Lama: Eu encorajo as pessoas a não expressar sua raiva, e não se expor. Pelo contrário, eu levo as pessoas a entenderem por que eles ficam com raiva, qual é a causa e como ela surge. Quando você percebe essas coisas, ao invés de se manifestar externamente, sua raiva se dissolve sozinha. No Ocidente, algumas pessoas acreditam que se você se livrar da raiva ao expressá-la, ela deixa de existir. Na verdade, neste caso, o que acontece é que você deixa uma marca em sua mente até se enfurecer novamente. O efeito é exatamente o oposto do que eles acreditam. Parece que a sua raiva desapareceu, mas na verdade você está apenas coletando mais raiva em sua mente. As impressões que a raiva deixam em sua consciência simplesmente reforçam sua tendência para responder a situações com mais raiva. Mas não permitir que ela saia não significa que você está suprimindo-a. Isso também é perigoso. Você tem que aprender a investigar a natureza profunda da raiva, agressividade, ansiedade ou o que é que o incomoda. Quando você olhar para a profunda natureza da energia negativa, você verá que é realmente sem fundamento, insubstancial, que é apenas mental.  Quando a sua expressão mental muda, a energia negativa desaparece, e é digerida pela sabedoria que compreende a natureza do ódio, da raiva, da agressividade e assim por diante.

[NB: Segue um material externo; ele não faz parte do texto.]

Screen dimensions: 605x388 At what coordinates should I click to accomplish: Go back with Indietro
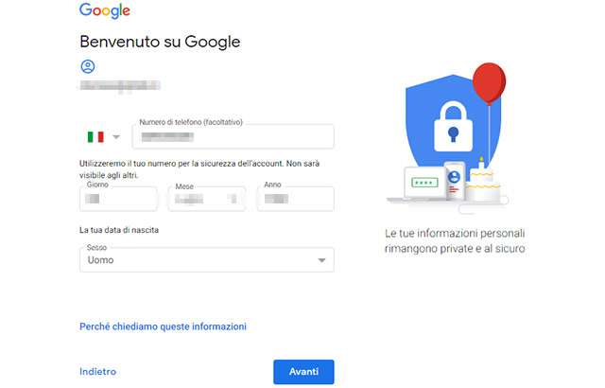tap(97, 372)
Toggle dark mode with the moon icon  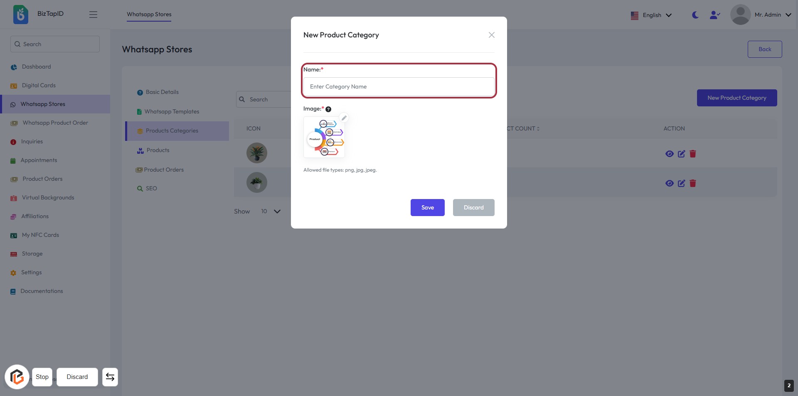[695, 15]
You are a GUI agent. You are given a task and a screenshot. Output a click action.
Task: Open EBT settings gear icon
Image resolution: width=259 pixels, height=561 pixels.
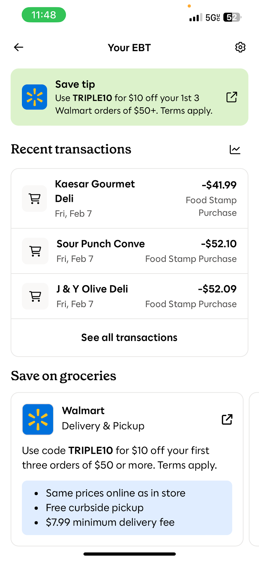(240, 47)
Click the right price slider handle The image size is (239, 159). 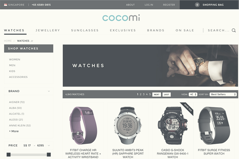49,155
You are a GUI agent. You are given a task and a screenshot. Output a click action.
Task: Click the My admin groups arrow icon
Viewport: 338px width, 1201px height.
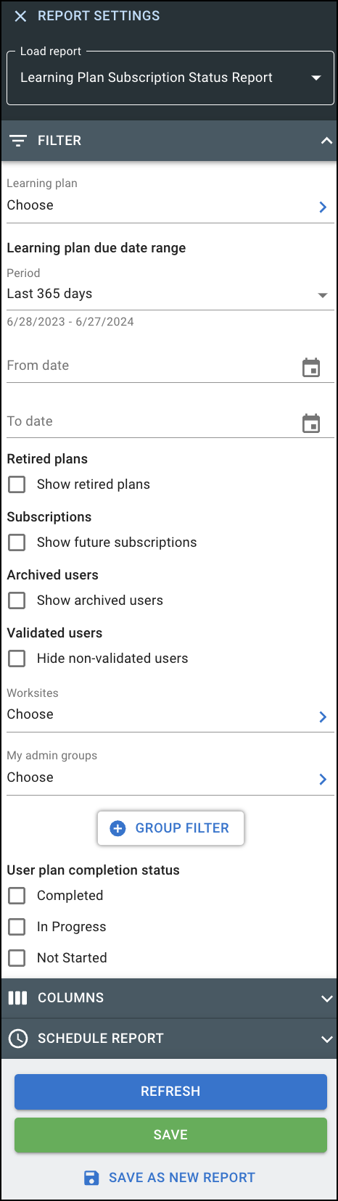click(x=323, y=779)
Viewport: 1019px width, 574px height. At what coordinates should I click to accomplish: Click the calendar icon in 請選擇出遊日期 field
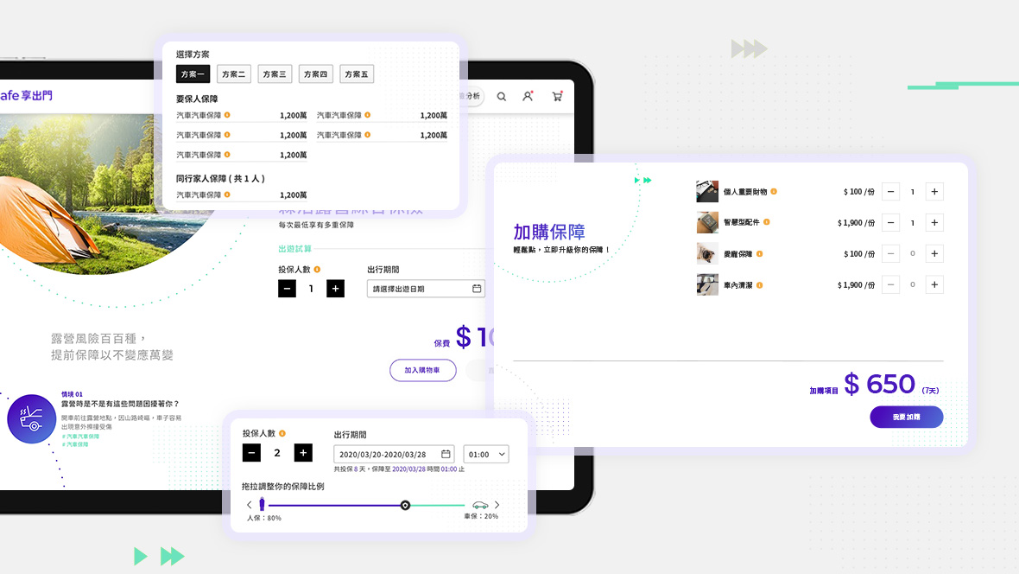pos(477,289)
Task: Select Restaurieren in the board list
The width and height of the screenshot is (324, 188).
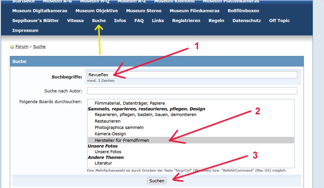Action: click(x=107, y=121)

P: De onde vem o primeiro momento de raiva? A raiva que deixou marca após marca após marca?

Lama: A raiva vem do apego ao prazer. Perceba isso. Esta é a psicologia, que é maravilhosa, mas pode ser difícil de entender. Quando alguém toca em algo que você tem muito apego, você surta. O apego é a fonte da raiva.

Dr. Gold: Bem, Lama, muito obrigado por ter vindo nos visitar. Tem sido muito, muito interessante.

Lama: Muito obrigado, estou muito feliz por ter conhecido todos vocês.

Lama teaching at UCSC, 1978

Lama Yeshe nasceu no Tibete e teve formação na distinta Sera Monastic University (Universidade do Mosteiro Sera), em Lhasa. Em 1969, juntamente com o seu discípulo, o Lama Thubten Zopa Rinpoche, começou a ensinar o Budismo aos Ocidentais no seu Mosteiro Kopan, em Katmandu, no Nepal. Em 1974, começaram a viajar por todo o mundo para espalhar o Dharma. Em 1975, criaram a Fundação para a Preservação da Tradição Mahayana: uma rede de projetos budistas que inclui mosteiros em seis países e centros de meditação em mais de trinta.